In reading about one of my favorite
O.G. Rock n’ Roll heroes, Chuck Berry, I found that he had written his own
autobiography, and thanks to the amazing M.D. Anderson Library at the
University of Houston, I managed to check out a copy. Chuck Berry is currently still kicking around,
having released a blues album last year with his children as the band. He is an octogenarian, and has lived through
the fits and starts of rock n roll, through the worldwide fanfare for it all
the way to its current day death throes.
It is amazing to think that in 2017, as I write this review, three of
the main original heartbeats of Rock n’ Roll are still alive, in varying
degrees of health. The great Howler
himself, Little Richard, is 80+ years old, and in failing health. The Killer, Jerry Lee Lewis, still performs
regularly slamming the hell out of those piano keys. It is an awesome thing that all three of
these cats survived the rock n roll life.

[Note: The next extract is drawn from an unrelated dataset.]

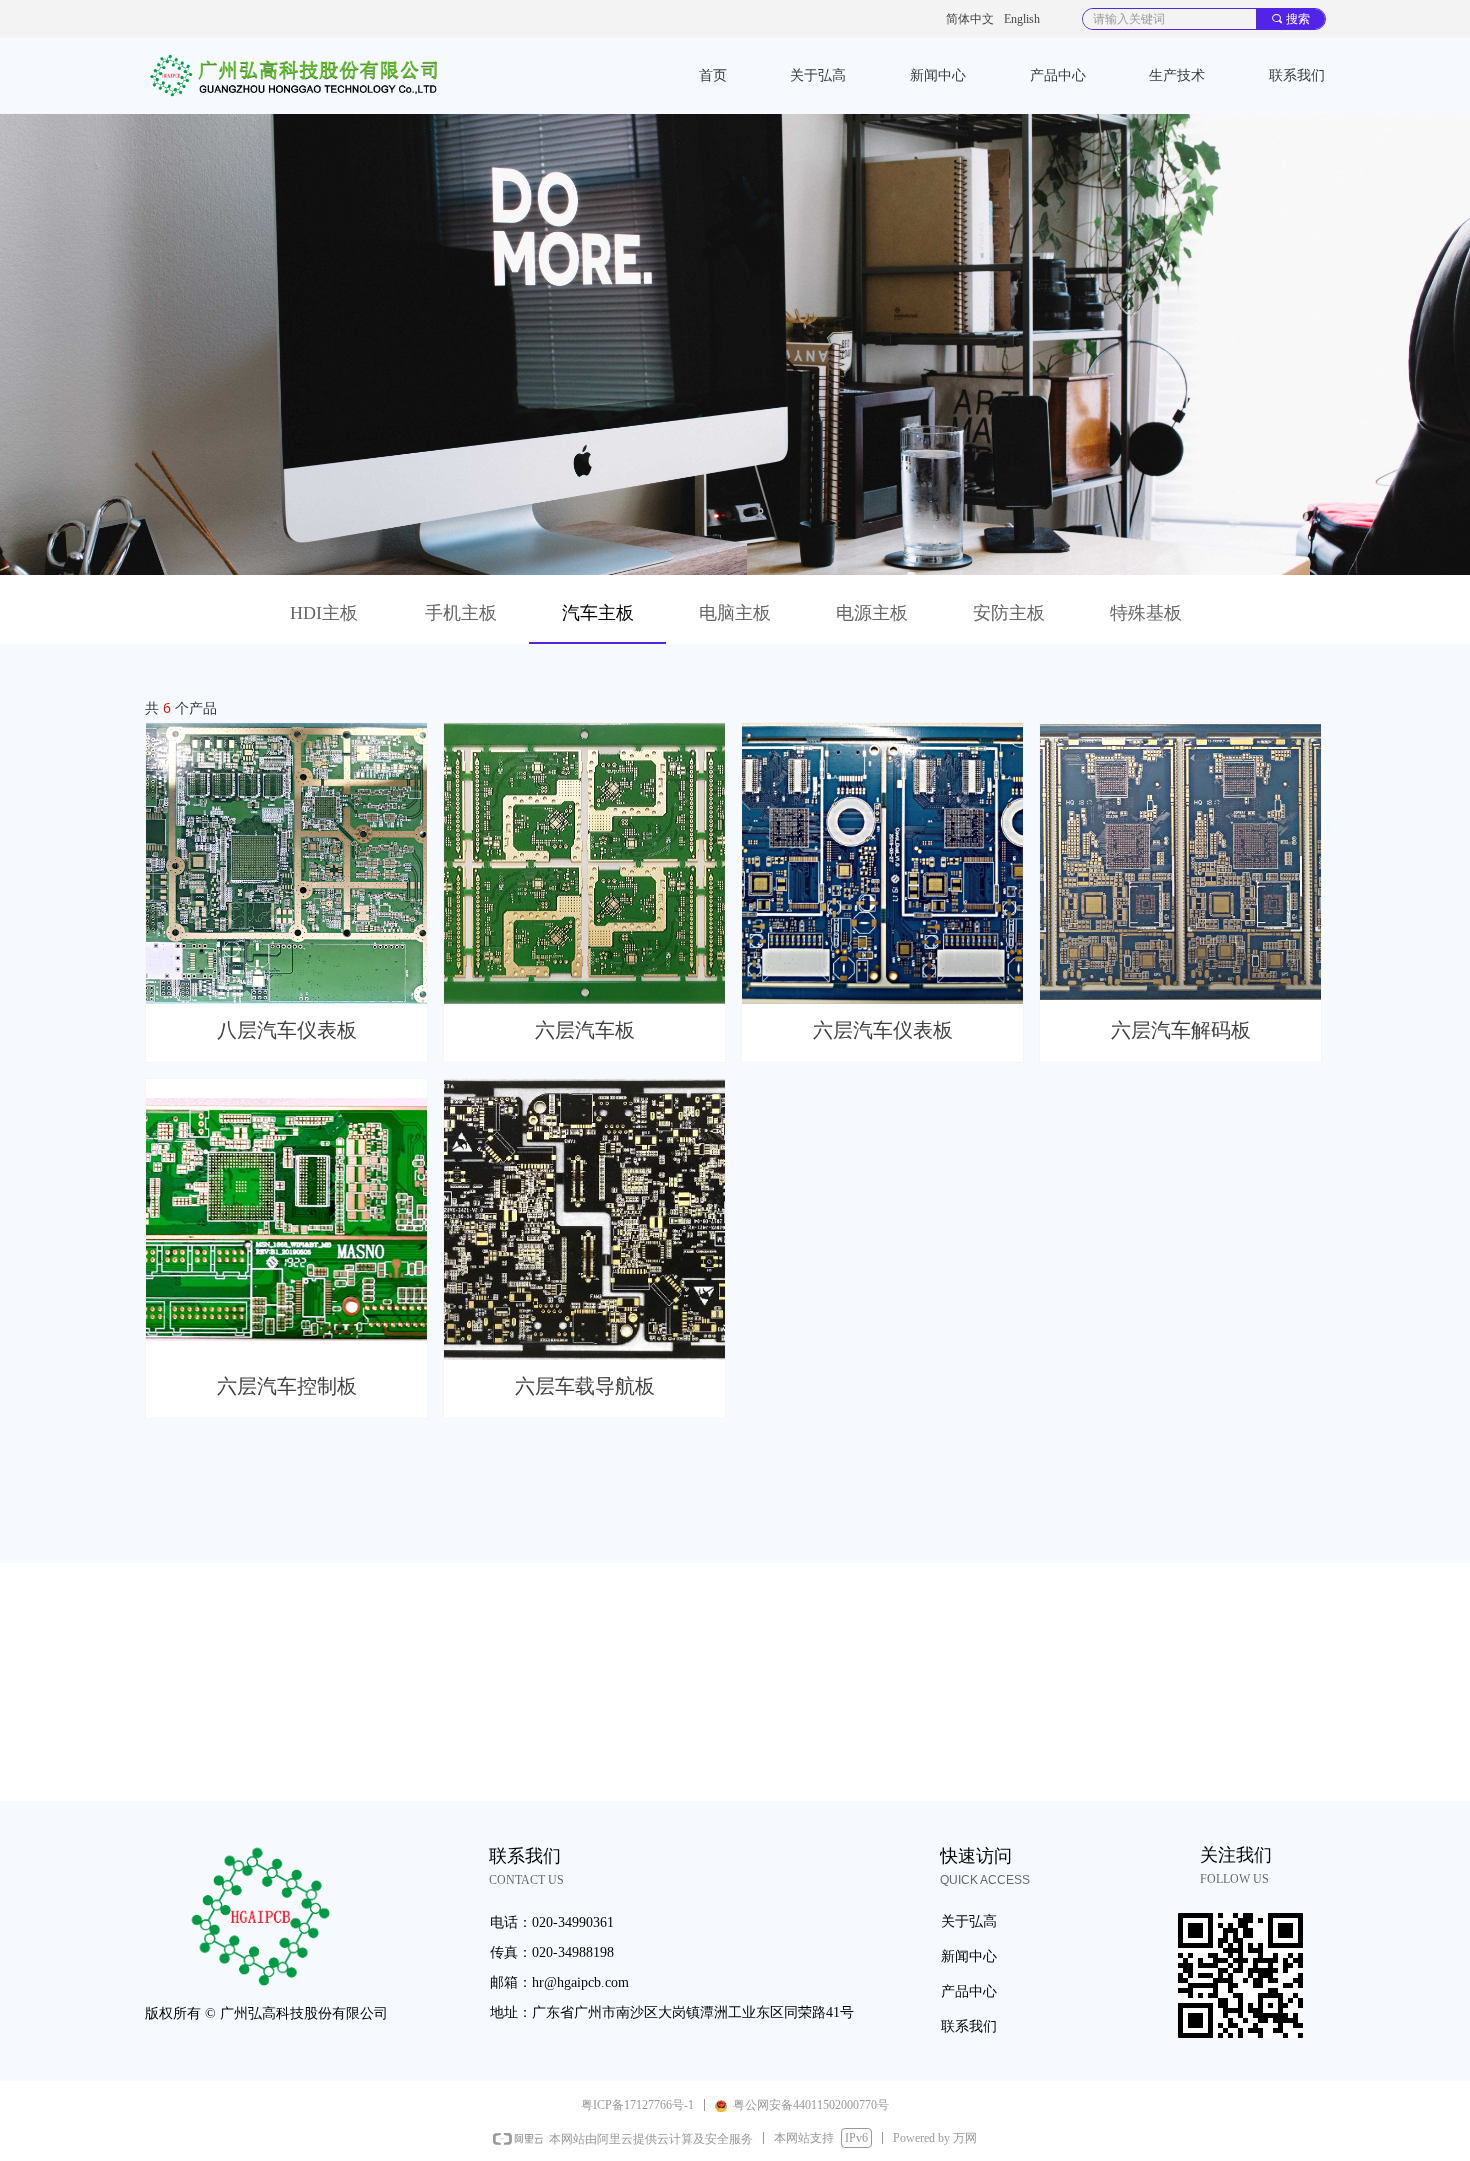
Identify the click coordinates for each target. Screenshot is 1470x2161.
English (1022, 19)
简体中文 (970, 19)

I have been drawn to the music of
Chuck Berry, and to the man himself, since I can remember. His compositions are classics, and many of
them have been Rock n’ Roll standards since they were first released. His stage-presence, charisma, and wild guitar
skills made him seem like the ultimate rocker.
I had seen the great, if contentious, concert film that was put together
in 1976 called Hail! Hail! Rock n’ Roll!
(It is awesome and you should check it out if you care anything at all
about the history of rock music) Because
of all this I was immediately drawn into this book. It really felt like I was visiting an old
uncle and being regaled with the tales of his musical and personal life. In fact, I could hear Chuck’s voice in my
head as if it was a book-on-tape as I read.
There are parts of Chuck’s life that
I did not know about and those make up the first third of the book. His childhood, parents, friends, schooling,
and everything that helped make him into such a rock star are covered, and in
quite embarrassing detail sometimes.
Chuck describes the racial tensions of being a black musician from St.
Louis asked to play “mixed” shows down in Dixie. Everything from segregated hotels to roped
off sections for whites only at the concerts, to having to sneak into an alley
to grab food from a restaurant kitchen window to the incongruities between
official segregation policies and the goodhearted and welcoming nature of
southern people is covered. If anything,
Chuck has always been a cold-blooded realist, learning from every experience
and trying to better himself at all turns.
Only in one chapter does Chuck
discuss the songs that have made him a legend.
He details the construction and writing of these tracks and it is a very
cool window into how a musician’s mind works as he creates his art. Throughout the book he details other, less
savory aspects of his life, such as his romantic affairs, his trouble with the
law at various times in his life, and the three separate incarcerations he
endured. Life comes with its ups and
downs and Chuck does discuss these things.
He never became a drug addict, or an alcoholic. This may have helped keep him in shape for
performing for the past 60 years.
Sometimes reading the words of one
of your heroes can really deflate the admiration. This was not the case with this book. Chuck is Chuck is Chuck, and the world is
better for having had him in it. His
seminal and auto-biographical composition, Johnny B. Goode, is included in the
Voyager golden records sent along with the spacecraft on a journey outside of
our Solar System. Chuck Berry’s music
could, conceivably, travel for millennia before some star-traveling
civilization discovers it, and plays the record within. It would be an amazing thing to have people
rocking out to a tune that came to being due to Chuck Berry hearing his mother
tell him countless times that “someday your name will be in lights.” Hail! Hail! Rock n’ Roll indeed!
*****
*****
(Chuck Berry was one of the first poetic lyricists in rock music, and influenced nearly everyone that came after, with all the heavyweights of the genre naming him as their idol, and rightfully so. The Autobiography contains a few of Chuck's poems, and this one I particularly like:
Those who don't know and do not know they don't know, are awful, avoid them.
Those who don't know but know they don't know, are awkward, assist them.
Those who know but do not know that they know, are asleep, awaken them.